Parce que Will Eisner, retraité à 60 ans, offre pour la première fois au public, en racontant ses souvenirs du quartier juif de Brooklyn, une véritable histoire juive, une façon de faire qui influença directement des auteurs comme Art Spiegelman, Ben Katchor, Jorge Zentner, Vittorio Giardino ou Joann Sfar. Parce que, ce faisant, il crée un genre nouveau qui va révolutionner la BD américaine : l’invention du graphic novel.
La première des quatre nouvelles qui composent l’album, édité en France sous des titres divers (d’abord « un bail avec Dieu » aux Humanos en 1982, puis « Le Contrat » chez Glénat en 1994), raconte l’émouvante histoire de Frimme Hirsch, un juif pieux qui reçoit un nourrisson sur le pas de sa porte et qui le recueille comme un don de Dieu. Toute sa vie, il élèvera cette enfant avec amour et dévotion mais, hélas, dans sa quatorzième année, la petite fille meurt. Frimme Hirsch ne comprend pas. Il considère que Dieu a rompu le pacte. Il deviendra dès lors le pire des hommes...
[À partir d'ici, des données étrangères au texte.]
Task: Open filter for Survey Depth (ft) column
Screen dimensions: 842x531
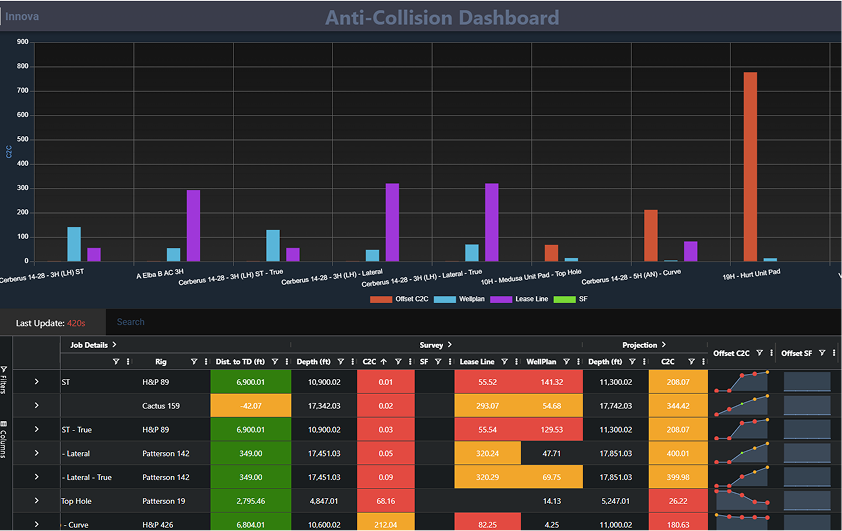Action: tap(341, 362)
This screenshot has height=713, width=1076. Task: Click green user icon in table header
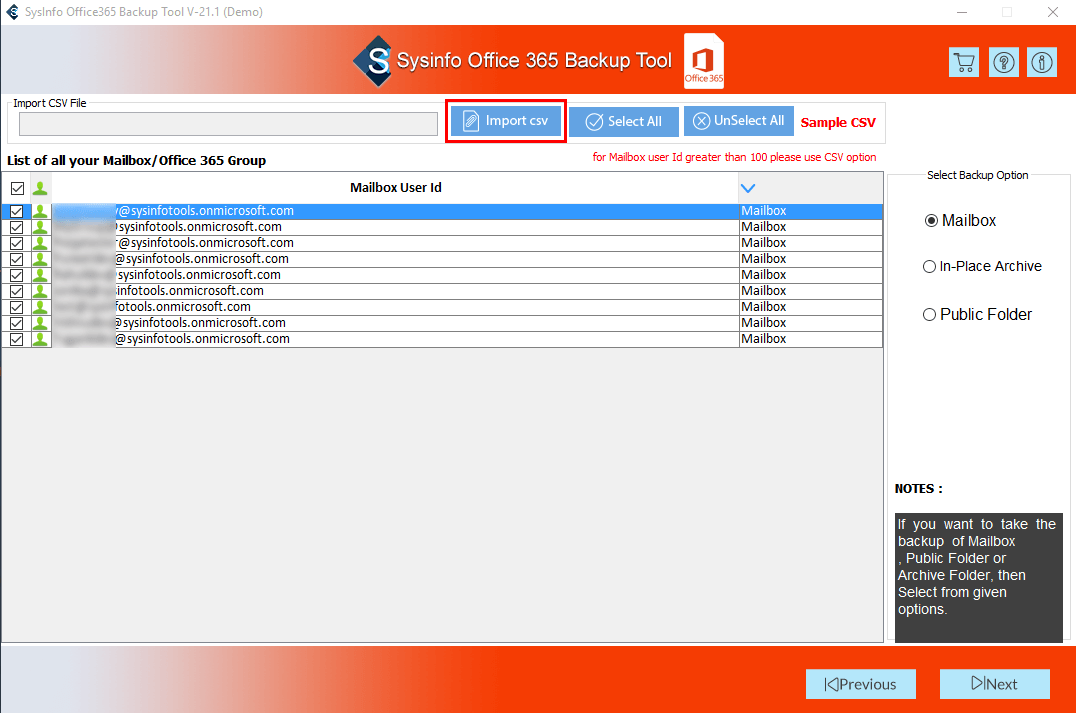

Un thème, on le voit, proche du Diable et du Bon Dieu de Jean-Paul Sartre auquel Eisner apporte toute sa sensibilité et son talent de grand créateur de bande dessinée. On regrette cependant le manque d’appareil critique dans l’édition d’un tel ouvrage. Le lecteur non initié a le droit de savoir que « frimme » signifie « pieux » en yiddish et que le patronyme de Hirsch est une allusion au baron philanthrope germano-belge Maurice de Hirsch qui joua un rôle central dans le sauvetage des Juifs d’Europe à partir de 1881. Il est affligeant de voir reproduit de réimpression en réimpression, une erreur historique figurant dans l’album qui date l’assassinat du Tsar Alexandre II en 1882, alors que l’attentat qui lui supprima la vie date du 1er mars 1881 (calendrier julien). Espérons que ce soit corrigé dans la prochaine édition.